Beef: magia y puro nervio

La magia de Halloween prorrogó su presencia en el garaje de la tía María (para lo bueno y lo malo) hasta el viernes 1 (día del concierto), y la noche estuvo salpicada de innumerables anécdotas (jugarretas) dignas de brujería. Pero claro, por el lado positivo cabe decir que parecía que los músicos estaban tocados por la varita de su hada madrina, o si acaso, que sus musas habían hecho acto de presencia. Tanto Hello Cuca como Beef ofrecieron dos buenos ejemplos de lo que ha de ser un show bien hilvanado.

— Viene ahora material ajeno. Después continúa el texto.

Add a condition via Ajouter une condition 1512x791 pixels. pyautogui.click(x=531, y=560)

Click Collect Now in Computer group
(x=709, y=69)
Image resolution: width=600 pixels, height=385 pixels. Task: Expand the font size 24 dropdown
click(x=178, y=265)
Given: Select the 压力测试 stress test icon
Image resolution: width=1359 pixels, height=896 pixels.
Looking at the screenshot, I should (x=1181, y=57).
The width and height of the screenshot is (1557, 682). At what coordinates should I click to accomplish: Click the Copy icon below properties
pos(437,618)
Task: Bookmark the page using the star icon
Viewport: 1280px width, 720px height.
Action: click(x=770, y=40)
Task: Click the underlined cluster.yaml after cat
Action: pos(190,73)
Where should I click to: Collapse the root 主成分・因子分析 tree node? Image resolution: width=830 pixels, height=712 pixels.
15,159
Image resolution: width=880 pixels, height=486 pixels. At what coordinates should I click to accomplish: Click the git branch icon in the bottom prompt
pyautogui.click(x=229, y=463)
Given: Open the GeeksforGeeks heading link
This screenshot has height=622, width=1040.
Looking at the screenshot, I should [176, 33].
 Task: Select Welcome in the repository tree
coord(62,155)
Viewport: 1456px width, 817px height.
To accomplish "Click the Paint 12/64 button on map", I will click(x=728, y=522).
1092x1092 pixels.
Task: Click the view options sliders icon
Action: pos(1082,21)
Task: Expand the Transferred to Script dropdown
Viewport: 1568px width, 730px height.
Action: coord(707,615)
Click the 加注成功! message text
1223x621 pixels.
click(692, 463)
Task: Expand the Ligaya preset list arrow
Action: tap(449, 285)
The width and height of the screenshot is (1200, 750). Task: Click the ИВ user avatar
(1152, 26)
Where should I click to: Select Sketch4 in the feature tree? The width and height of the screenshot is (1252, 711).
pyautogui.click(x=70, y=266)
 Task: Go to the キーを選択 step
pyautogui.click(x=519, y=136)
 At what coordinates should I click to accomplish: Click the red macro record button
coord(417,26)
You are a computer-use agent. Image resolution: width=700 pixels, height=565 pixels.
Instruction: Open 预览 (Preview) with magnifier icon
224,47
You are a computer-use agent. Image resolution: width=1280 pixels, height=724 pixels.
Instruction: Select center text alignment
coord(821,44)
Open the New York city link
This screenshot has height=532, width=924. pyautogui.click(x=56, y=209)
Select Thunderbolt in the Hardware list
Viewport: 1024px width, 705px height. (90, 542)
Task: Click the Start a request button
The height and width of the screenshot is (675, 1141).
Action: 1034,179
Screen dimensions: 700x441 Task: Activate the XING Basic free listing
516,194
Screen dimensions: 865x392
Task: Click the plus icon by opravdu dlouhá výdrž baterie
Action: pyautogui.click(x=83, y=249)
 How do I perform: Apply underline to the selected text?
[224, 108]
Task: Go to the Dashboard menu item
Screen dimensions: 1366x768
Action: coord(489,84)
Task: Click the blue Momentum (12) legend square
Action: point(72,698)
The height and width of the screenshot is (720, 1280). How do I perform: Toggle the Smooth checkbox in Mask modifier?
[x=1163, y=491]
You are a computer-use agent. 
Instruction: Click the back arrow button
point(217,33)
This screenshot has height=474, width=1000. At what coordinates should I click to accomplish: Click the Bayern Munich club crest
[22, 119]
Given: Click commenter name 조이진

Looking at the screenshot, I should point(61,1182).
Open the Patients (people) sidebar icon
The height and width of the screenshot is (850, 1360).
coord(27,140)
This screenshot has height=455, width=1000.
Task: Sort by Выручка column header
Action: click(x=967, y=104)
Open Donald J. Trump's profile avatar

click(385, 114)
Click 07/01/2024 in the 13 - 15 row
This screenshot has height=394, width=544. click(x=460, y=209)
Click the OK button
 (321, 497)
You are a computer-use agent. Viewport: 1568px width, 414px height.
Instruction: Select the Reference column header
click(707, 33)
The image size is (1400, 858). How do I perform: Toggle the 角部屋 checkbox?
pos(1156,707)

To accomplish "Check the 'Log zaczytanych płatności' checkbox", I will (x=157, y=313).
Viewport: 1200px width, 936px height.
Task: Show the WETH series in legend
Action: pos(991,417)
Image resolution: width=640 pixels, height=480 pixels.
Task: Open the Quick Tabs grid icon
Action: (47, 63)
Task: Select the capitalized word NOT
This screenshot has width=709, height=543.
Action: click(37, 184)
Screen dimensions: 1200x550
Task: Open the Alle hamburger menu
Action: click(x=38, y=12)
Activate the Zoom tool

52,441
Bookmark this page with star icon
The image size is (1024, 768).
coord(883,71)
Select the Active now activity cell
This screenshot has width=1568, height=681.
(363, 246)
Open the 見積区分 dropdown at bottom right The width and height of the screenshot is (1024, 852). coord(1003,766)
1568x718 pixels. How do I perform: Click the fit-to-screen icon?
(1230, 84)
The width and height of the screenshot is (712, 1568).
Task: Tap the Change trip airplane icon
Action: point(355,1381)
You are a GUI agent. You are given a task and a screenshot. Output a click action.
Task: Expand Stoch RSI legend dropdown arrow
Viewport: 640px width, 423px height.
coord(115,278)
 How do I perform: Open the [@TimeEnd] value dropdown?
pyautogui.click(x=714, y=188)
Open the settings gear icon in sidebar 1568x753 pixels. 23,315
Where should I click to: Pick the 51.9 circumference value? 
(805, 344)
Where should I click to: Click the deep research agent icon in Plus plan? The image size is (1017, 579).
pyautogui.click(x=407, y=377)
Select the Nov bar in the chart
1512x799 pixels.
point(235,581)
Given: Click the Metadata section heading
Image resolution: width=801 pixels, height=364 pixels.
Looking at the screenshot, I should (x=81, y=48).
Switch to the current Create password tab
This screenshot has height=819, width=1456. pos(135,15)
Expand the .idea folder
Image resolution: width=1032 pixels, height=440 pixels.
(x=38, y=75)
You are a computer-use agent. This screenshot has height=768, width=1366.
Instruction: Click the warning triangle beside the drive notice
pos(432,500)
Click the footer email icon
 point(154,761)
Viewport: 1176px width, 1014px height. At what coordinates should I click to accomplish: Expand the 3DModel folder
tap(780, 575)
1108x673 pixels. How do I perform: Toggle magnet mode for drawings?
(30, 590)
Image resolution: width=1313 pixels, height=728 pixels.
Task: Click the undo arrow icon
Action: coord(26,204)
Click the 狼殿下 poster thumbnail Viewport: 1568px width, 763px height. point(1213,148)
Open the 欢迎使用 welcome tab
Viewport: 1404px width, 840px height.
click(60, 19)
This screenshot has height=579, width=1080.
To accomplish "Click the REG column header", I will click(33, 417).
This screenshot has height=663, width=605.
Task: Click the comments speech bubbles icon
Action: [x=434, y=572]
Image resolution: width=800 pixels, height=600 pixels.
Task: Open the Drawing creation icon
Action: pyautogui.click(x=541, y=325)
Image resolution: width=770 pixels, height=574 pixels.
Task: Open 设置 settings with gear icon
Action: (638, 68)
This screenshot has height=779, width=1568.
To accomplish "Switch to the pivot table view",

Los murcianos destaparon su tarro de las esencias y, literalmente, plantaron fuego a su ya de por si enérgico repertorio. La brevedad fue junto a la contundencia su característica más destacable, pero, para qué dilatarse más de la cuenta una vez dicho lo que tienes que decir...?, nada, seguro que les cae bien Mark Twain.

Lo de Beef era una deuda con todo el sureste, y la saldaron, vaya que si lo hicieron. La avería de un ampli, que no pudo llegar a ser reparado, provocó un ligero retraso en el comienzo del concierto, aunque en ningún momento se llegó a escuchar la menor censura por parte del público. El espectáculo se presumía bastante contundente (en muchos momentos sonaban tres guitarras y un bajo) y no defraudó. Sobre las tablas del garaje no había una grupo, había un músculo, tensión-distensión. Los asistentes, quedaron perplejos a lo largo de todo el concierto, lo cual unido a la nutrida presencia de gente hizo que David Rodríguez, no sabemos si en un arrebato de sinceridad o en uno de sus famosos alardes de cinismo, dijo que era el día más feliz de su vida.
Si bien es cierto que basaron la mayor parte del set en su último trabajo, La Bohéme, dejaron para mejor ocasión el tema más parecido a un single del disco, Yo soy el cantante, aunque tal herejía fue subsanada holgadamente cuando a la hora del bis fueron y nos cascaron una versión del Hey Hey, my my (into the black) de Neil Young. Y todos contentos ;)

Tras el show de Beef comenzaron las habituales "sesiones a los platos" a cargo de Moog en las que, a los ya habituales dj's del colectivo, Carlos y Diego, se sumaron David Rodríguez y Ramón García de Beef. El eclecticismo fue la nota dominante en este periplo de dj’s, y aunque las sesiones comenzaron con rock, se acabaron recorriendo muy distintos caminos a lo largo de la noche. Durante la sesión Beef se pasó del r&b de Destiny’s child (!!!) a Giorgio Moroder, o de James Brown al punk nórdico en una horita. Luego más rock, electrónica y para cerrar la noche FUNK.